He puts his board and pieces in his bag.
He packs his clock.
Tay is ready…
from Tay: Tay Goes to Chess Club
written by Phelicia Lang
illustrated by Samanta Veliz
Me on the Page Publishing, 2019
Dad was a planner. He taught my sister and brother and me to play chess. It was a good way, he told us, to learn strategy, how to plan ahead.
I understood the game, as well as my ten-year-old self could, anyway. I studied how each piece moved around the board to guard his king. They were all men, even the queen. All the knights were men, and so were the pawns. No one even talked about the horses.
That didn’t bother me.

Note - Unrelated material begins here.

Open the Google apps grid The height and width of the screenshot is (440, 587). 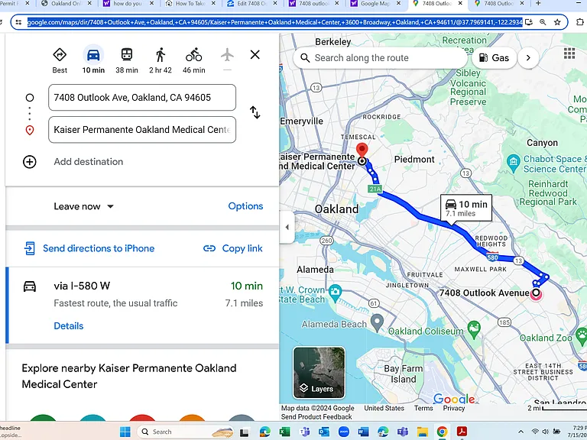pyautogui.click(x=569, y=53)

It felt like the generic guys, like in Hey! you guys! and I never gave it a thought until now. Let’s save all that for a different day.

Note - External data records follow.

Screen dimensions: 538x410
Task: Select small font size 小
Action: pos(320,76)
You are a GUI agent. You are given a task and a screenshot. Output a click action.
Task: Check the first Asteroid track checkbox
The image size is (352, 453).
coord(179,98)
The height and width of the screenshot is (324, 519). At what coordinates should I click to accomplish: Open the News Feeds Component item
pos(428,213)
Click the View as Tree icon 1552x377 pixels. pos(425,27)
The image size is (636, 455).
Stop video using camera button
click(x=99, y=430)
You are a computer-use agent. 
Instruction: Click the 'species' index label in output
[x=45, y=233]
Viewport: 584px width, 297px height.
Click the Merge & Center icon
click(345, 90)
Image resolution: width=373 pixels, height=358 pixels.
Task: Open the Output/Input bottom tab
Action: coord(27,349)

For now, I’ll introduce you to a much different ten-year-old, Bodhana Sivanandan, an extraordinary chess prodigy. She won against a 60-year-old grandmaster in Liverpool, England, on August 10, 2025.
What else was an almost six-year-old to do during the COVID-19 lockdown in London, whose parents gave her a new chess set? And just 15 months after learning the game, she was described as “exceptional.”
Two years after that, the eight-year-old Bodhana said, “I love to play chess because it helps me to recognise patterns, focus my attention and is helping me to learn how to strategise and calculate moves in advance. Also, I like the way the chess pieces move on the board, especially the knight.”
She learned to play on her new chess set by watching YouTube videos. Of course, she did! She likes to play against really good players. “[I learn] from what they are doing,” she said in a quote on GMA (Good Morning America, 8/15/25).
In 2023, she defeated Peter Lee, 81-year-old FIDE Master. FIDE is the French acronym for the International Chess Federation, founded in 1924, and serves as the governing agency for chess competitions worldwide.
And she’s been winning chess tournaments ever since. Her recent win makes her the youngest female chess player in history to win against a grandmaster. Malcolm Pein, himself an international master, predicts that Bodahana will become a grandmaster one day.
Lest she thinks she’s special, Bodhana joins the ranks of several other child prodigy chess players. In 2023, eight-year-old Ashwath Kaushik defeated 37-year-old Jacek Stopa in Switzerland. To find others, click on ChessKid.com.
Besides playing chess, her mom calls her a “normal” kid. Her other interests include piano, violin, and soccer. She’s also considering becoming the Prime Minister or maybe a doctor one day. “We just encourage her to go forward with her dreams,” said her mom on the GMA interview.
I changed my opinion of chess as I grew up. Besides objecting to all the “men,” games of war did not interest me. I viewed killing, pretty much anything, and still do, as something morally wrong. Chess, with all its war strategy, did not interest me anymore. Then I looked into what people gain when they play chess, and found some interesting reasons to reconsider.
Here are my favorites from Healthline.com and TheChessJournal.com.
- By anticipating an opponent’s moves, we widen our perspective. We become more able to “put ourselves in someone else’s shoes.”
- Playing chess improves our memory, both visual and auditory. Excelling at the game involves memorizing and predicting complicated patterns of moves.
- The activity of theta waves increases when we enter a flow state, the deep involvement we experience when we’re totally absorbed in the “task at hand,” whether it be athletic, artistic, or chess. In a flow state, we are most receptive to insight, imagination, and creativity.
- We build our planning skills during those long periods of silent concentration when we anticipate the consequences of our actions.
- Regular chess playing can increase our ability to focus on a task.
- We practice patience when we postpone a decisive move in anticipation of a more advantageous move or wait for our opponent to move.
- Related to growing our ability to be patient, we learn the importance of making sacrifices. We may choose to lose something now to receive something better in the future.
- We develop both halves of our brain when we play chess. Studies have shown that top chess players combine visual processing with analytical reasoning to reach decisions faster.
Thanks, Dad!
I just finished reading Uncommon Measure by Natalie Hodges (Bellevue Literary Press, 2022). It’s the memoir of a young Korean American violinist who, after experiencing performance anxiety, decides to turn her creative gifts into an exploration of the human perception of music: how it relates to time, neuroscience, and quantum physics. And it’s surprisingly readable. Recommended.